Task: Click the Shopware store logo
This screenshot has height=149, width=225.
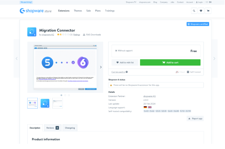Action: (x=35, y=11)

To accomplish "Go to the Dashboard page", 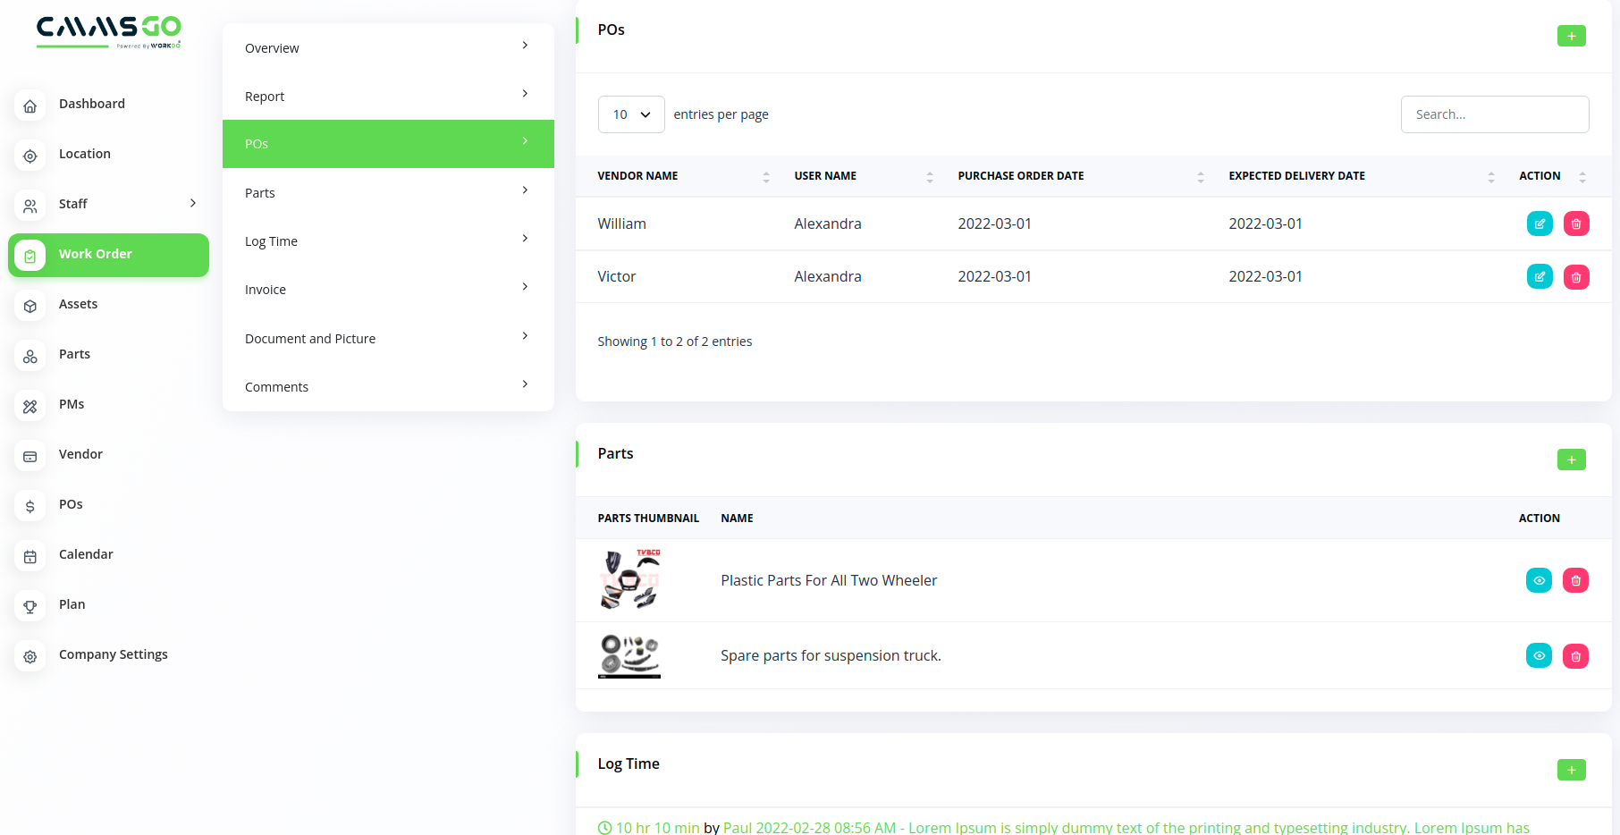I will click(91, 104).
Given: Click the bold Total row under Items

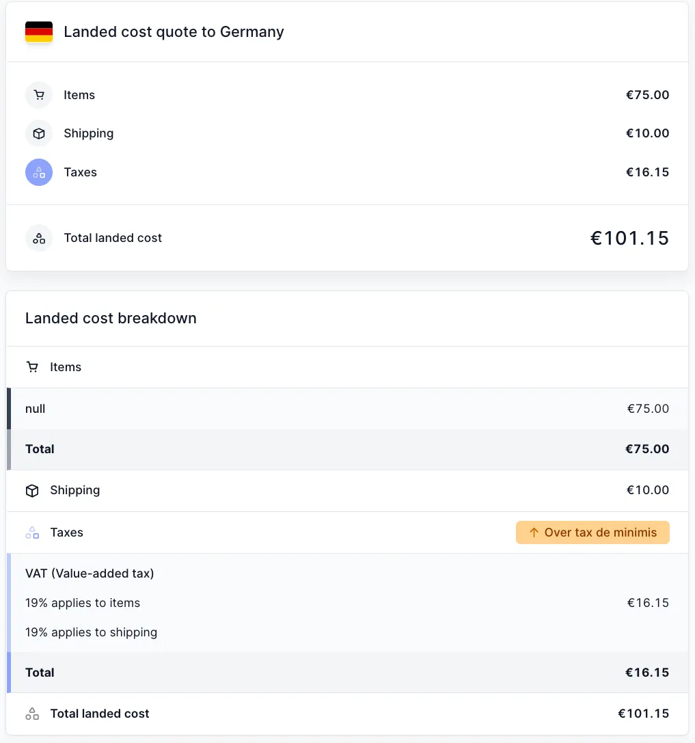Looking at the screenshot, I should tap(39, 449).
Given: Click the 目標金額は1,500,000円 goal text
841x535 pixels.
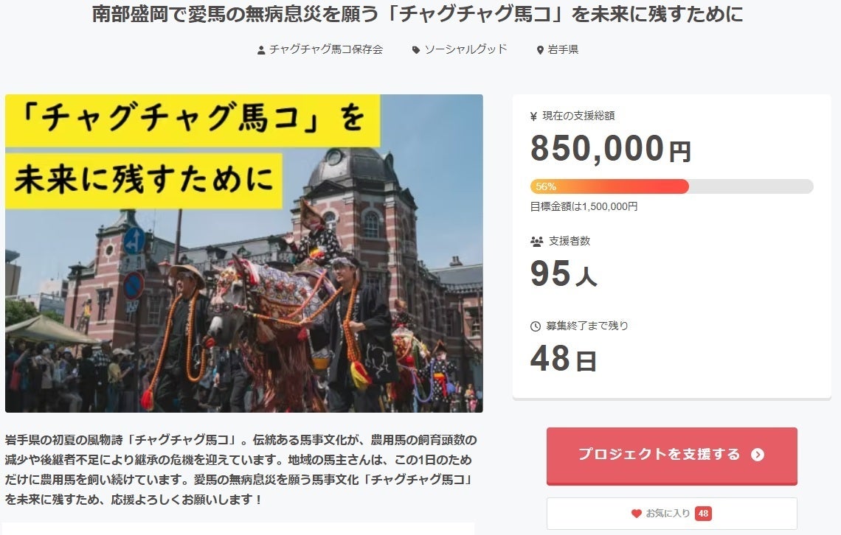Looking at the screenshot, I should 584,207.

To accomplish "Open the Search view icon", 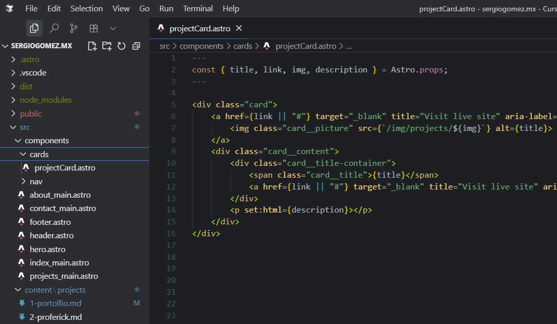I will pyautogui.click(x=54, y=28).
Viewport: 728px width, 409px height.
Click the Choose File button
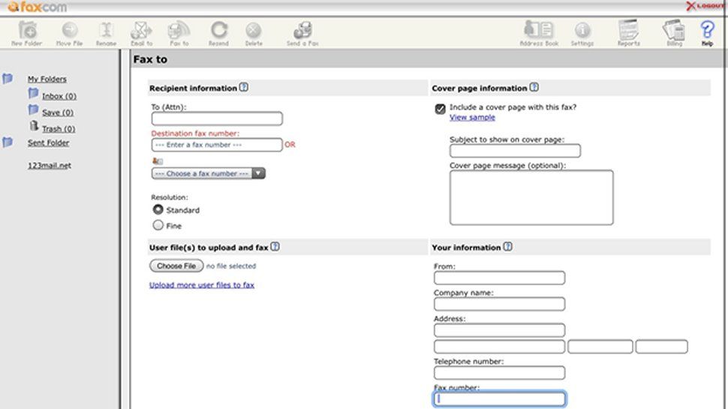(176, 266)
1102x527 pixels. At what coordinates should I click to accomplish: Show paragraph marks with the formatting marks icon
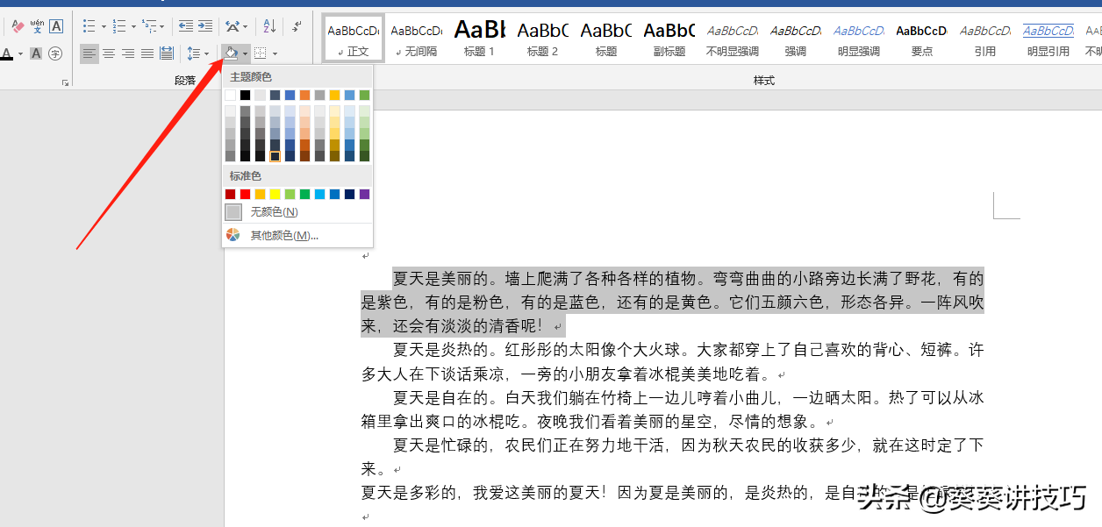click(x=296, y=25)
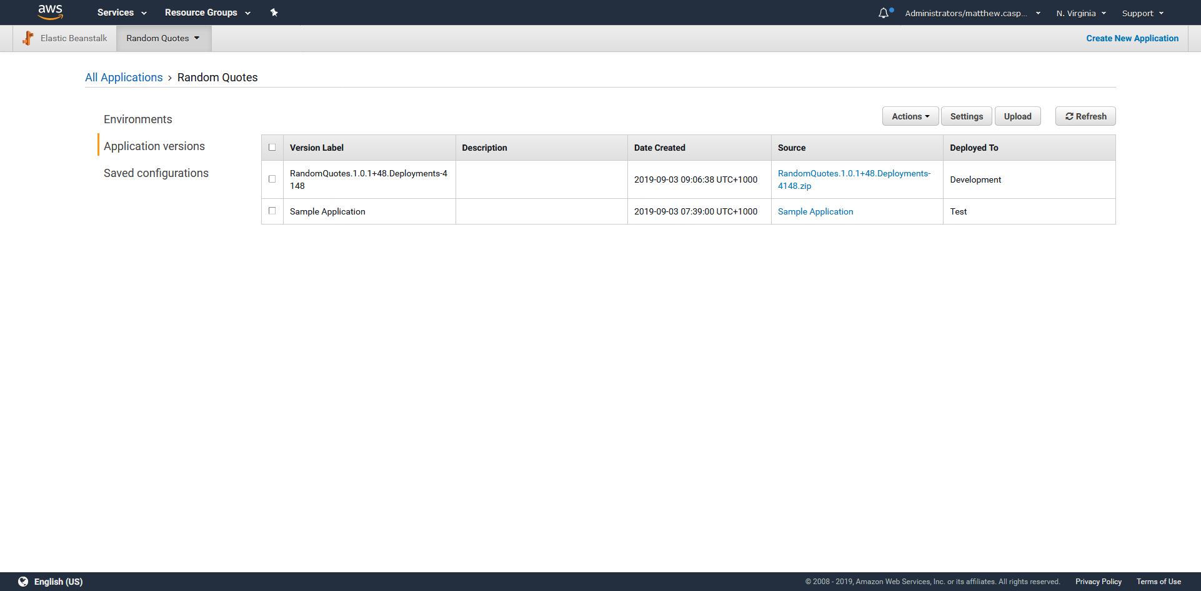Click the globe language icon in footer
Viewport: 1201px width, 591px height.
[23, 582]
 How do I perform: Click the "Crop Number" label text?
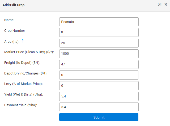coord(15,30)
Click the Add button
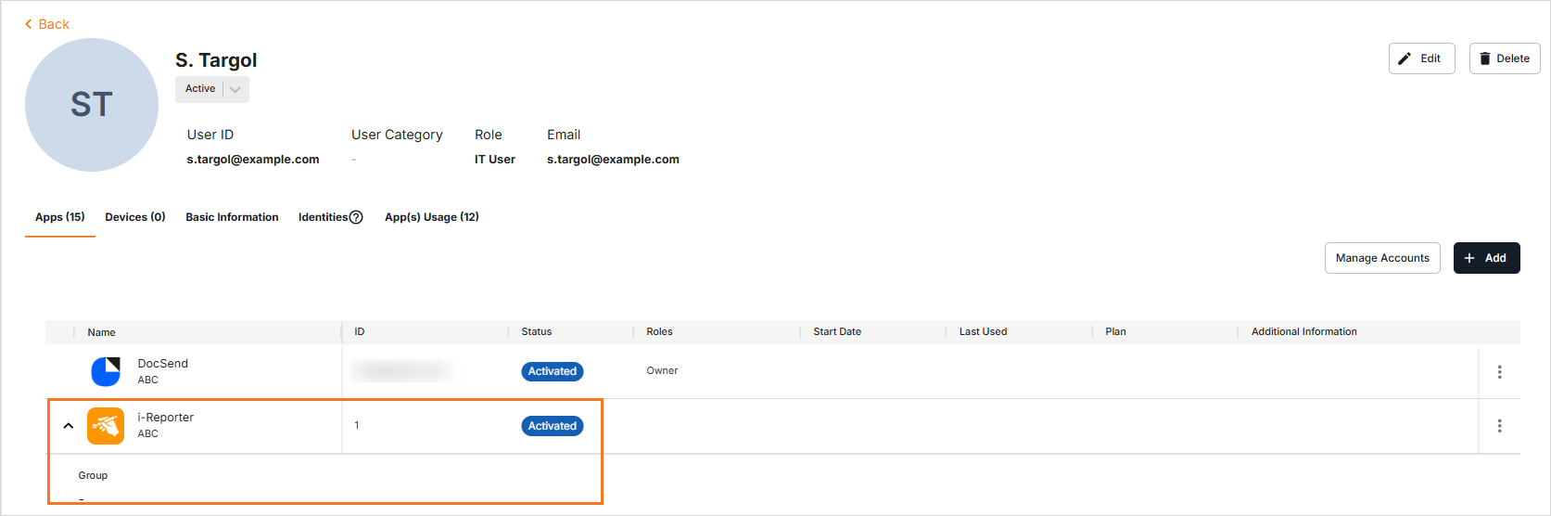Viewport: 1551px width, 516px height. point(1486,258)
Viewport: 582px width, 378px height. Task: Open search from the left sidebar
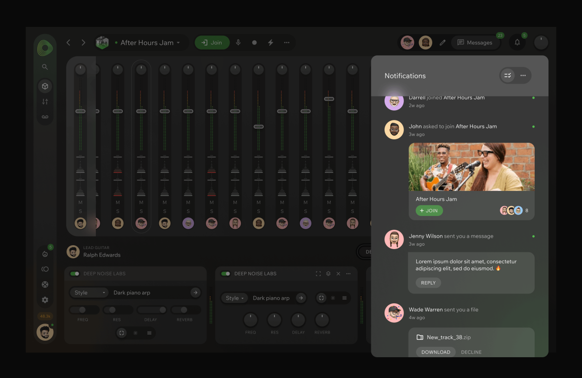(x=45, y=67)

════════

REQUIRED WORK: Starting at the line that contains "1102x527 pixels. At", write out every line through the end of the entries, both ends included, without any pictures.

SOLUTION TO THIS EXERCISE:
1102x527 pixels. At what coordinates should I click to accomplish: Show paragraph marks with the formatting marks icon
click(x=296, y=25)
Click the globe language icon in footer
Viewport: 1201px width, 591px height.
[23, 582]
 How do I perform: Click the "Crop Number" label text?
coord(15,30)
Click the Add button
Viewport: 1551px width, 516px height. point(1486,258)
Viewport: 582px width, 378px height. Task: Open search from the left sidebar
(x=45, y=67)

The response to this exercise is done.